Dell’s report Thursday echoed what its larger competitor, Hewlett-Packard Co., said Tuesday, and what industry research groups published in April: Corporations were replacing aging servers and other behind-the-scenes technology first, and were just beginning to buy new PCs for employees.

Dell said revenue from large business customers jumped 25 percent to $4.2 billion in the latest quarter. Revenue from small and medium businesses increased 19 percent to $3.5 billion.

Brian Gladden, Dell’s chief financial officer, said during a conference call that companies’ desire to upgrade employee computers to Microsoft Corp.’s latest operating system, Windows 7, will fuel sales of new Dell computers, since less than 5 percent of Dell’s customers have upgraded so far.

Dell’s public-sector business is also growing, helped by a $3.9 billion deal Dell made last year to buy Perot Systems, which provides technology services for hospitals, the U.S. military and other organizations.

Researchers from IDC and Gartner Inc. also saw consumers flocking to inexpensive laptops during the quarter, as well as desktops where the guts of the computer are stashed in the monitor. Dell said its consumer business grew 16 percent in the quarter to $3.2 billion.

Dell’s gross profit margin – the percentage of its revenue left after subtracting the cost of making its products – was 16.9 percent, down from 17.6 percent at the same time last year. In part, higher prices for components including memory and LCD screens were to blame, Gladden said. Dell’s consumer PC business and sales to customers in Asia, both of which are less profitable than Dell’s corporate business in the West, made up larger parts of the total business than they did a year ago. Also, while PC sales to corporations are good for Dell from a revenue perspective, those machines are less profitable than server computers.

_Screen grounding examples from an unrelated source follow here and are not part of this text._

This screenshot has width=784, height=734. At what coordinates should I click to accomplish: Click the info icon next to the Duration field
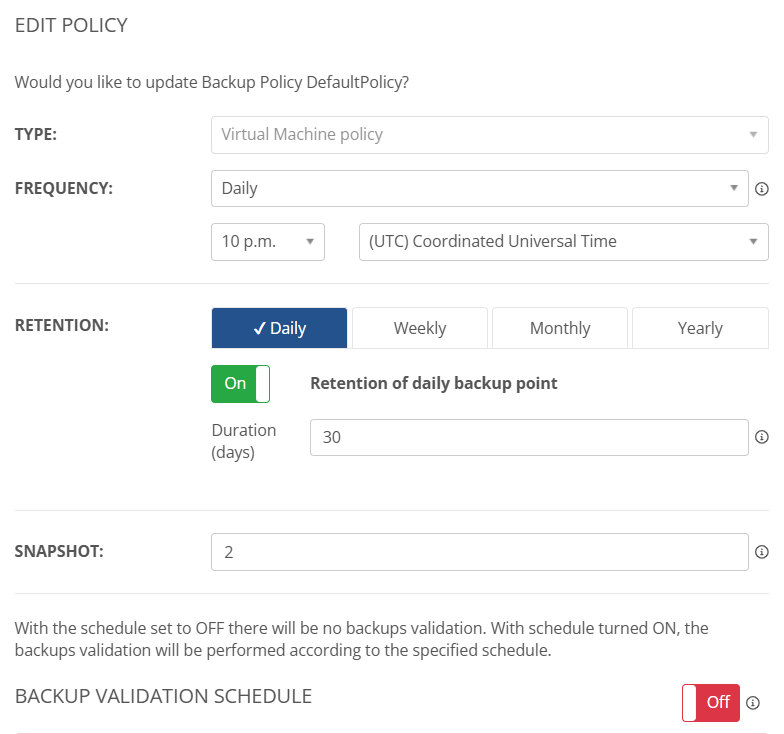(761, 437)
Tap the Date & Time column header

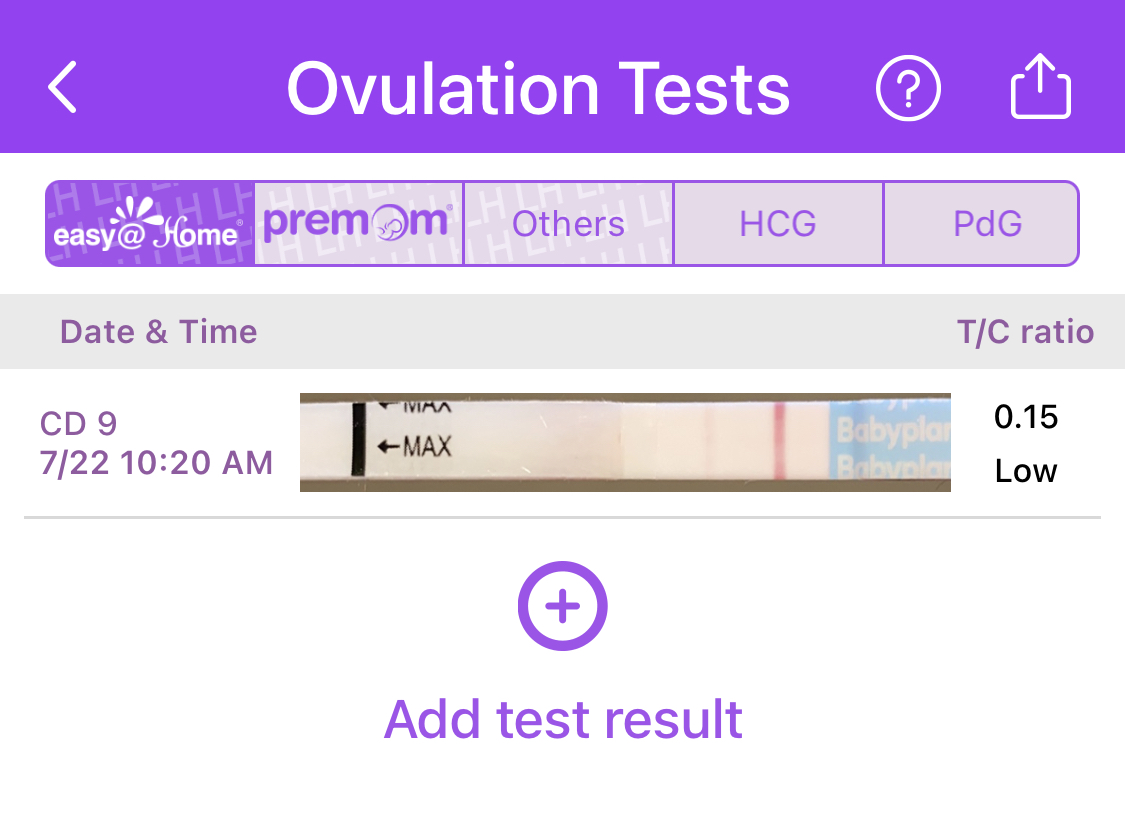pos(158,332)
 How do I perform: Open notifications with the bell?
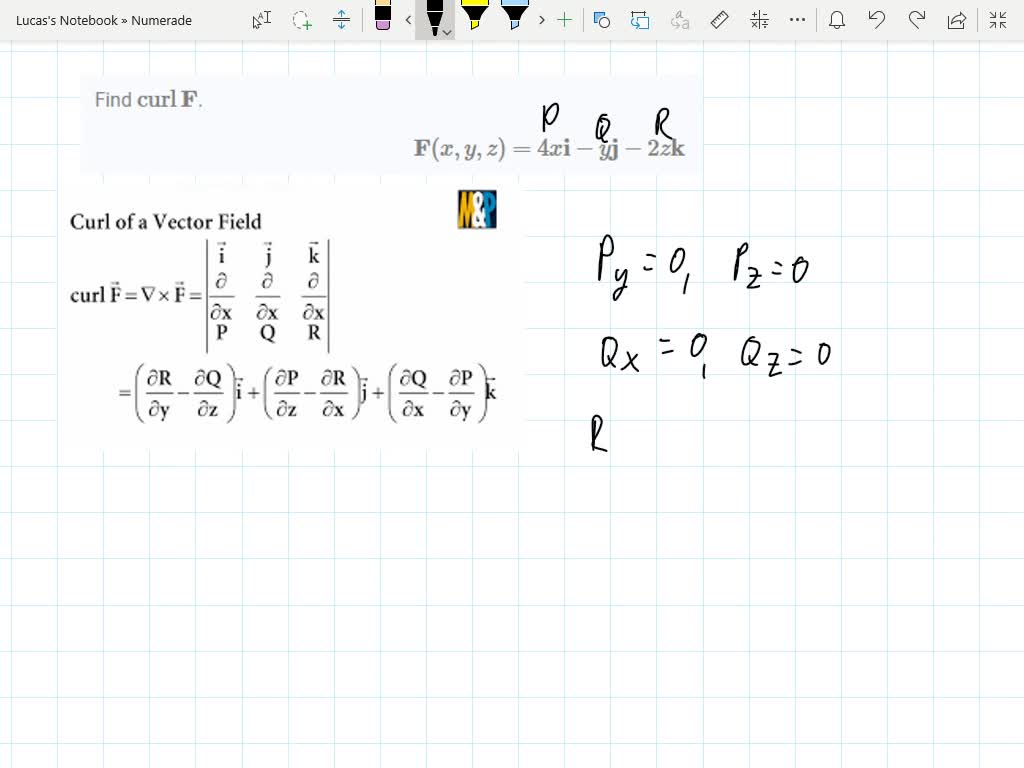(x=837, y=20)
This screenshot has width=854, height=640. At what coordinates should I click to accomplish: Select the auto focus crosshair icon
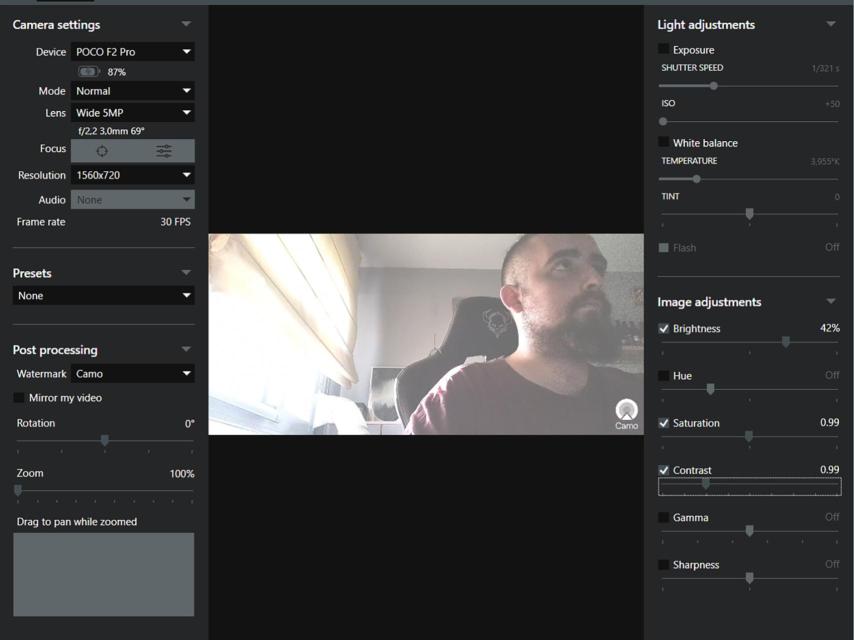click(102, 151)
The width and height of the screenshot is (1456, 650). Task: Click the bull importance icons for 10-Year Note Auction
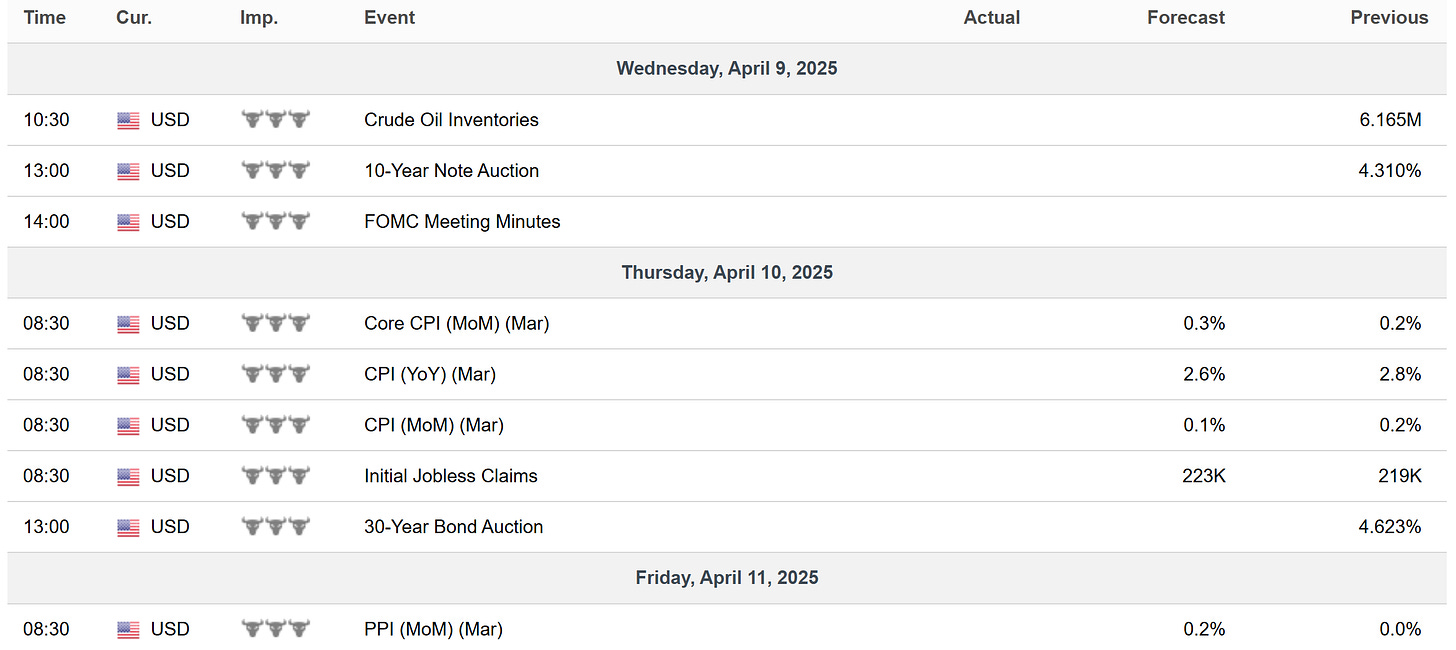point(276,170)
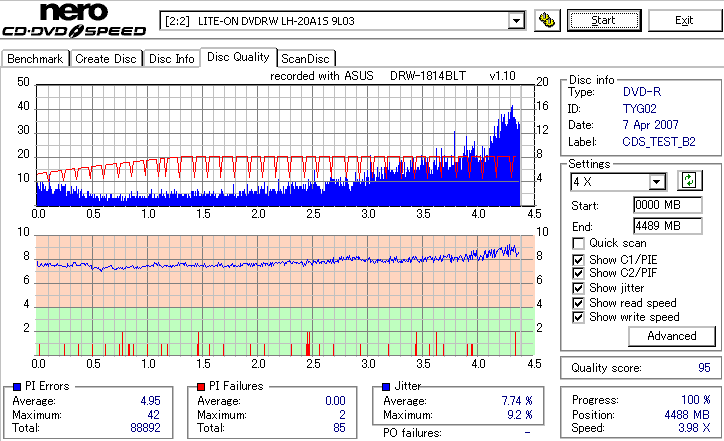Toggle the Show jitter checkbox

coord(578,288)
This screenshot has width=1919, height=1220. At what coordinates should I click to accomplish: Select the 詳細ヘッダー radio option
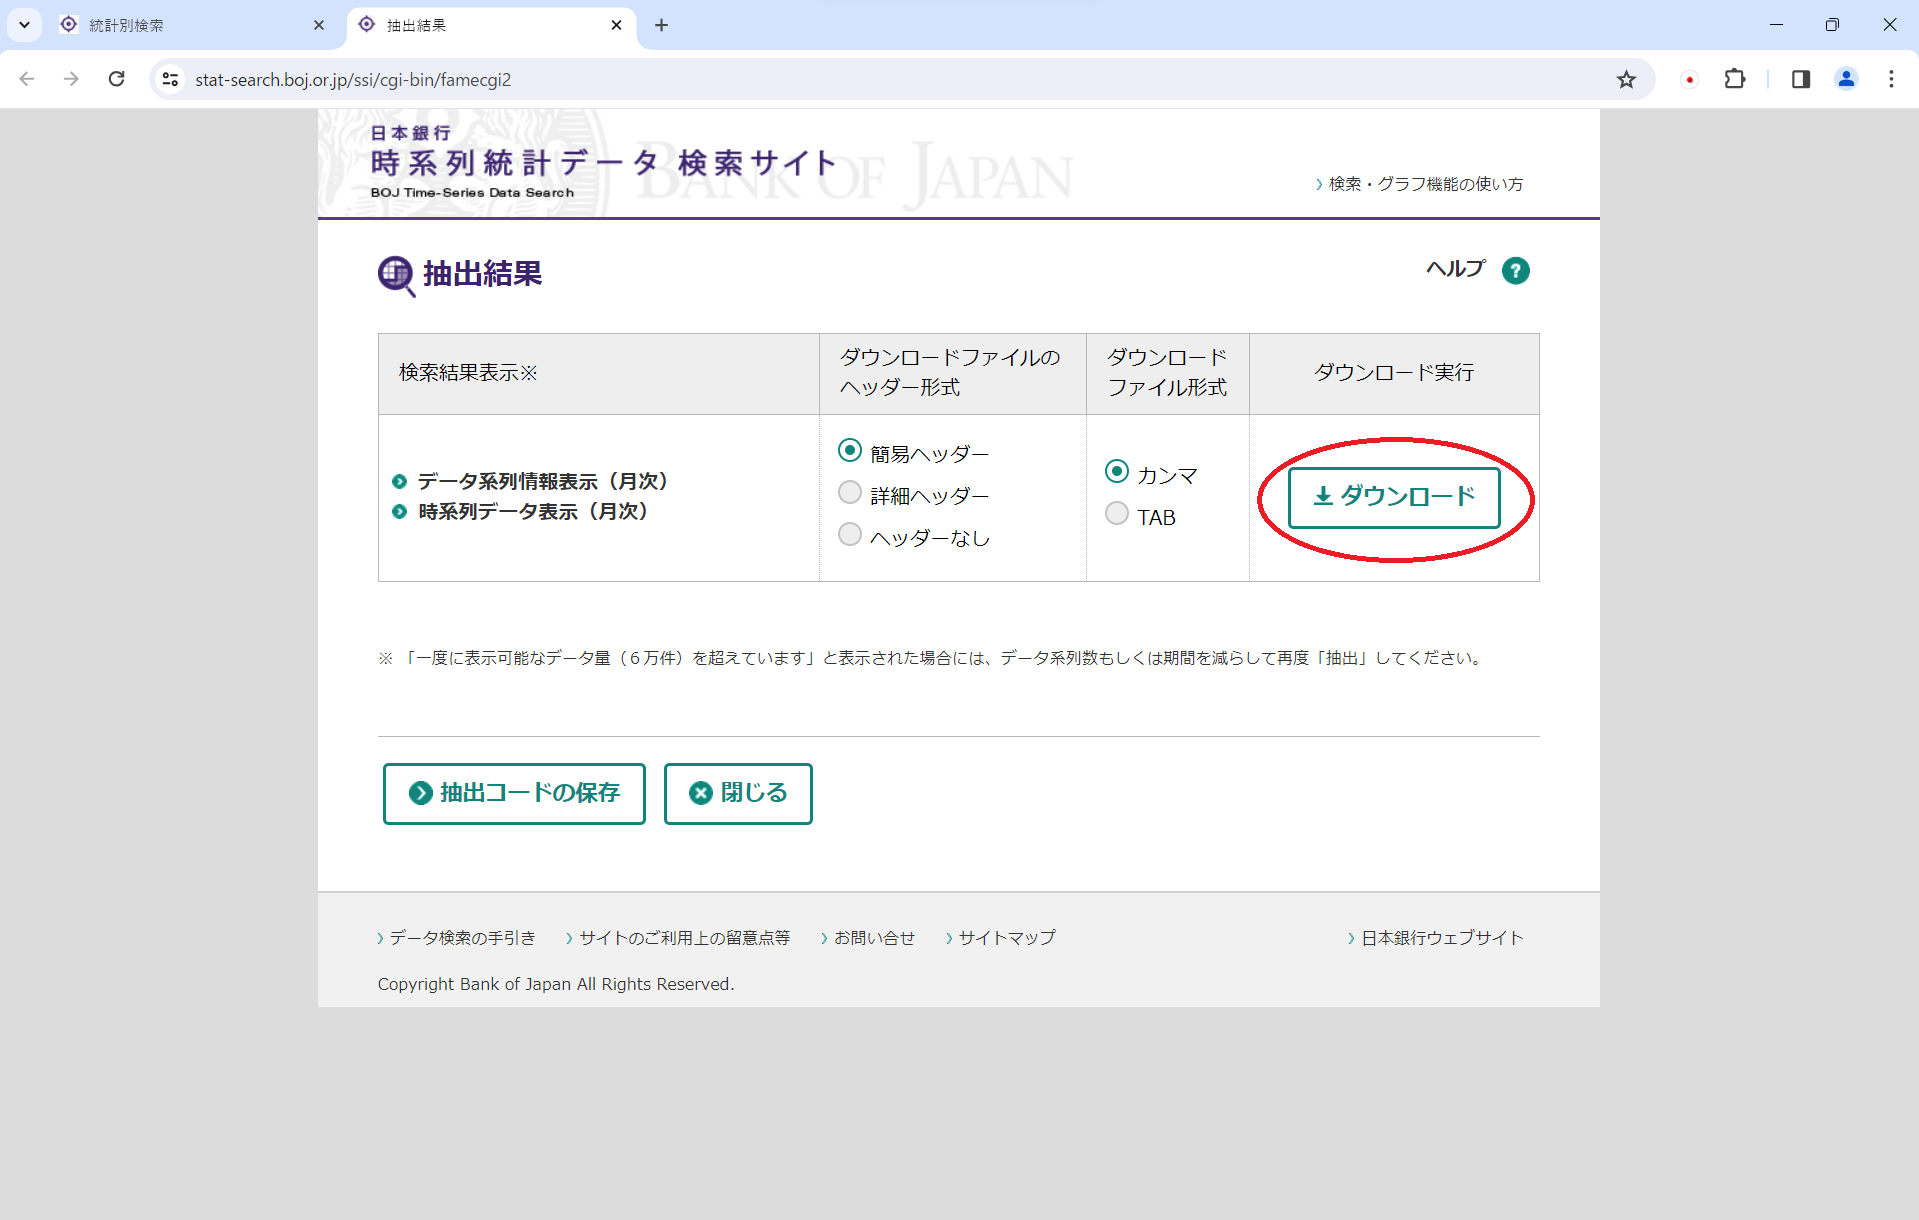click(850, 493)
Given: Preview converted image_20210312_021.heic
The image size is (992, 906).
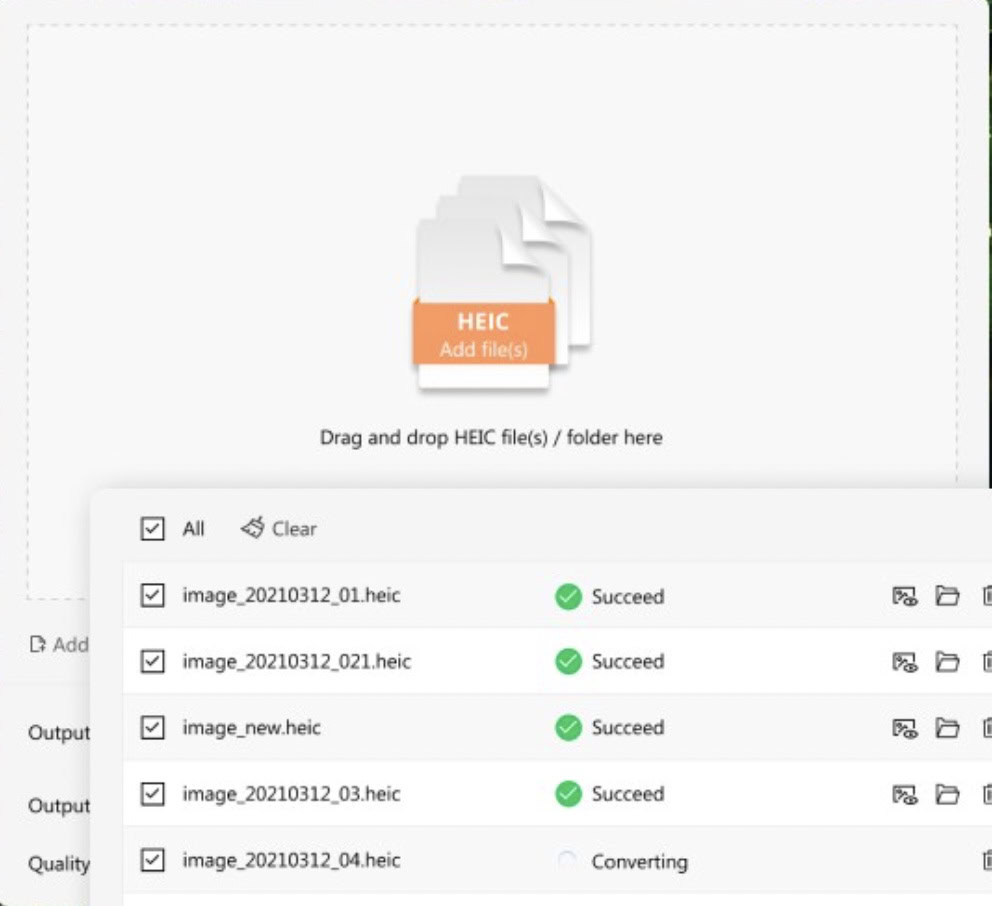Looking at the screenshot, I should (x=904, y=662).
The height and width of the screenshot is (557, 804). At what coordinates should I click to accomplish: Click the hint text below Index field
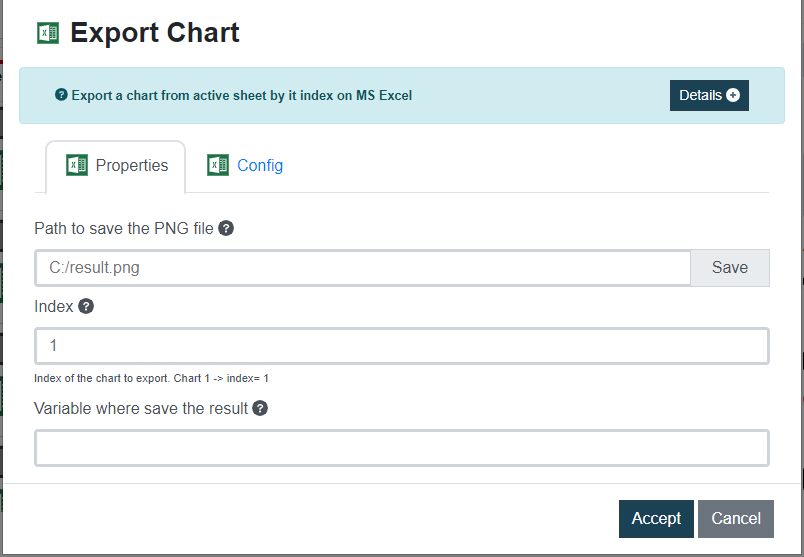pyautogui.click(x=151, y=378)
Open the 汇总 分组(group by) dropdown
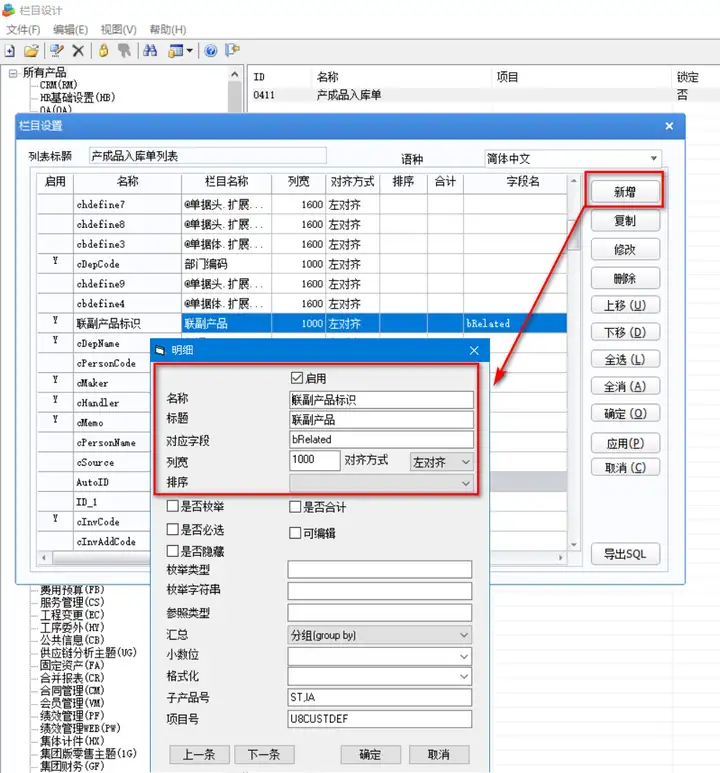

Dell, which is based in Round Rock, Texas, didn’t give specific guidance for the current quarter. But the company did say it expects revenue to be up only slightly from the fiscal first quarter despite its rosy commentary about business spending on PCs. The company said businesses, especially those in Europe, don’t buy a lot of technology during the summer months, but Dell will get a boost from selling to educational institutions.

Dell is the world’s third-largest PC maker behind Hewlett-Packard Co. and Taiwan’s Acer Inc.

Its earnings report came out after Dell stock fell 66 cents, 4.4 percent, to close at $14.32. In extended trading the shares fell 56 cents, 3.9 percent, to $13.76.